**Saved entries**
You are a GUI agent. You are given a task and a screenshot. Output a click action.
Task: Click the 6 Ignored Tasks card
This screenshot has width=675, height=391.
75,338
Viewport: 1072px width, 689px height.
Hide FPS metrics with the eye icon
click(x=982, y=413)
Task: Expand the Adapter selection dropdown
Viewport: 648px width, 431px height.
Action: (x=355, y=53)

---

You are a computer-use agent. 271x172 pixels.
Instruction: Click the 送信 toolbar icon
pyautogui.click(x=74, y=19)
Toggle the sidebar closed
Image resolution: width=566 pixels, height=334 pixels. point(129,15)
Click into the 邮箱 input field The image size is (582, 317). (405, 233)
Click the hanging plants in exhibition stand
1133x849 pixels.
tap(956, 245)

**Exercise directions**
Update the lines starting with the one containing "You are a GUI" and ending with the one containing "Action: (x=355, y=53)" by changing "Viewport" to "Window", leaving everything else unchanged. Give only those lines.

**Reply**
You are a GUI agent. You are given a task and a screenshot. Output a click action.
Task: Click the 6 Ignored Tasks card
This screenshot has width=675, height=391.
75,338
Window: 1072px width, 689px height.
Hide FPS metrics with the eye icon
click(x=982, y=413)
Task: Expand the Adapter selection dropdown
Window: 648px width, 431px height.
Action: (x=355, y=53)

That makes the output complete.